* _Work order_: Set down word for word the part of the passage on dieting and body positivity that begins at the words "Then the movement" and stops after the words "not … the diet?".

-- Extract provided follows --

All “successful” dieters know this feeling. Before even getting there, Miller recites a litany of ways people were cruel to her, and ways the cruelty continued even after she “felt thin.” The word she never uses, even when she is describing a long continuum of completely normalized viciousness is “abuse.” Yet, clearly, she not only was abused, she did what so many abused people do: she internalized the abuser.

Then the movement she calls “body positivity” came along:

Suddenly, about a decade ago, when I started to notice that fat women were a) calling themselves fat, with pride, and b) walking down the streets of our nation’s great cities nonchalantly wearing tight or revealing clothing with a general air of, “yeah I will wear this and I will wear whatever I want, and I am hot, too, I will be hot forever, long after you have all died,” I thought to myself, Oh my God WHAT? The solution is not … the diet?

I started seeing fat, beautiful models and actresses in catalogs, and on television shows. I would like to have seen more, but I was pleased to see them at all. I was and remain in awe of their confident beauty. I feel tenderness for them as well, for what they endured, and still endure, to achieve it. I sometimes choke up with love for them, and for the idea of how I could have lived if I had allowed myself to just weigh what I weighed.

So what kept her from doing just that, allowing herself to just weigh what she weighs? She certainly sounds like she is — extremely understandably — far less worried about how much she weighs than she is about being the target of mean people’s nasty comments. To weigh what she weighs, to stop going to Weight Watchers, to inhabit her own body, would be to say “I am fine as I am and if you are mean to me about how I am, the person who should be ashamed of themselves is you.”

-- Extract provided concluded --
-- Records provided follows --

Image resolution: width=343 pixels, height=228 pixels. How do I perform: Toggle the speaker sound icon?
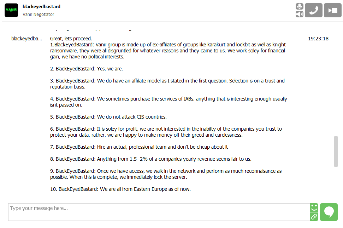pos(300,14)
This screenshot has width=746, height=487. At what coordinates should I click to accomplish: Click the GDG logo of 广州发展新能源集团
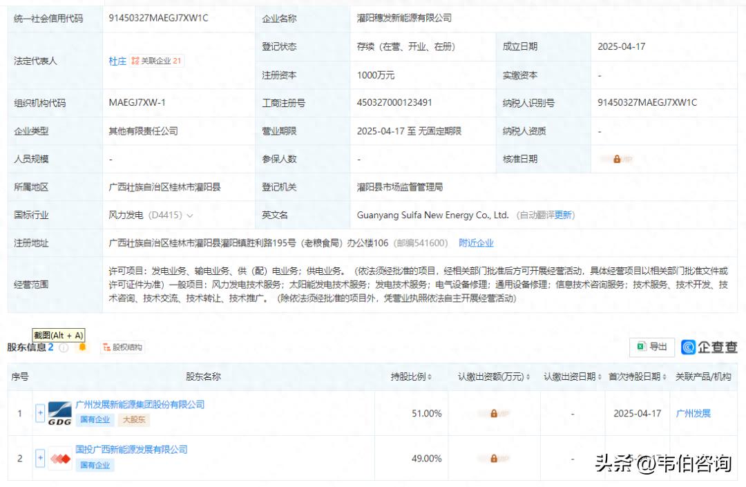click(59, 413)
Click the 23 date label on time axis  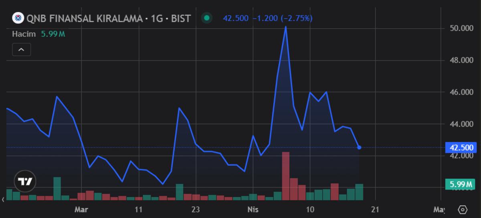coord(195,209)
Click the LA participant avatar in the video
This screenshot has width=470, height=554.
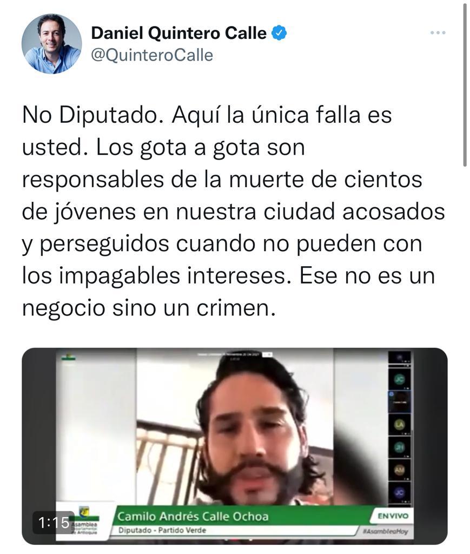[x=399, y=425]
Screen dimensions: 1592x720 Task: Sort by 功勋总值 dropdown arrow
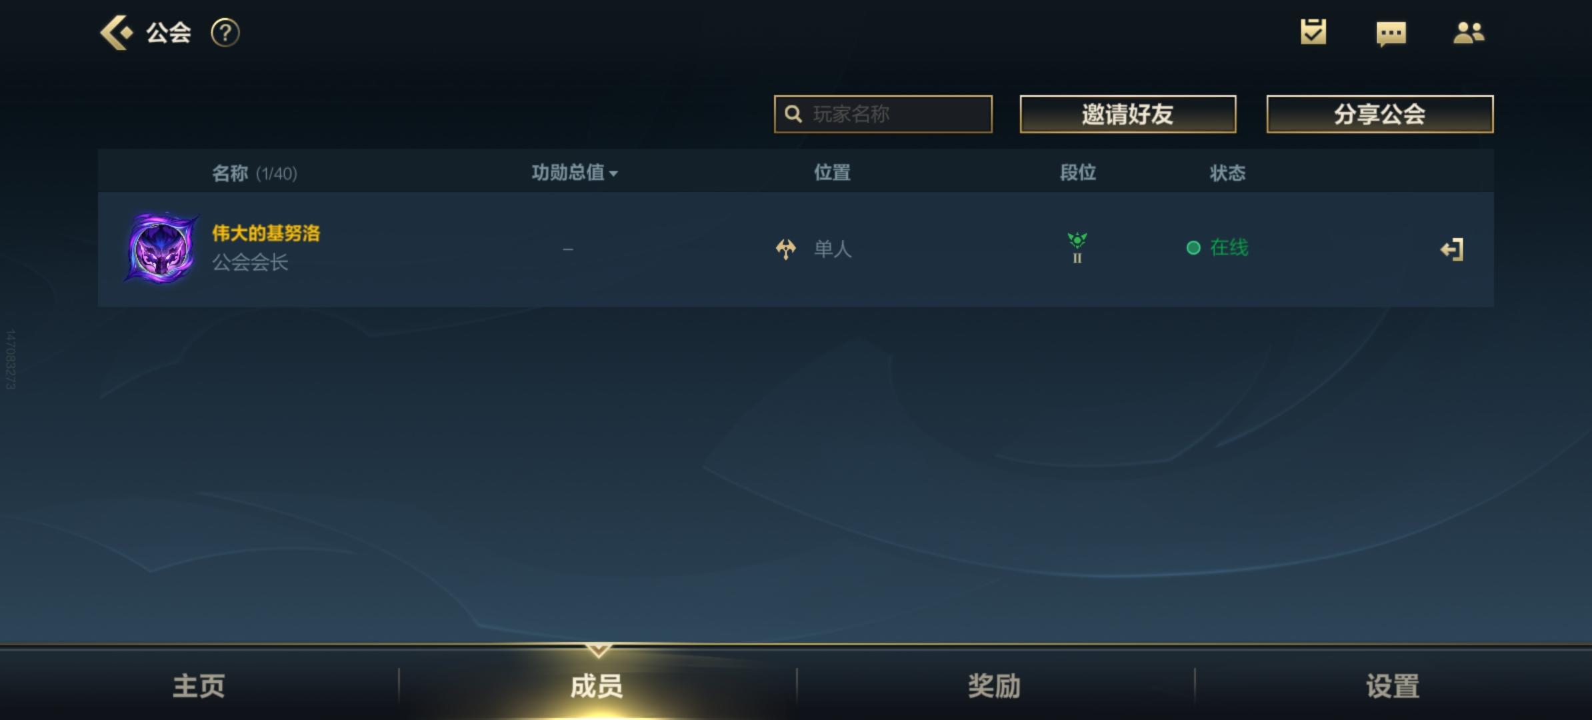(x=613, y=174)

-- Records provided concluded --

* _Written answer_:
Then the movement she calls “body positivity” came along:

Suddenly, about a decade ago, when I started to notice that fat women were a) calling themselves fat, with pride, and b) walking down the streets of our nation’s great cities nonchalantly wearing tight or revealing clothing with a general air of, “yeah I will wear this and I will wear whatever I want, and I am hot, too, I will be hot forever, long after you have all died,” I thought to myself, Oh my God WHAT? The solution is not … the diet?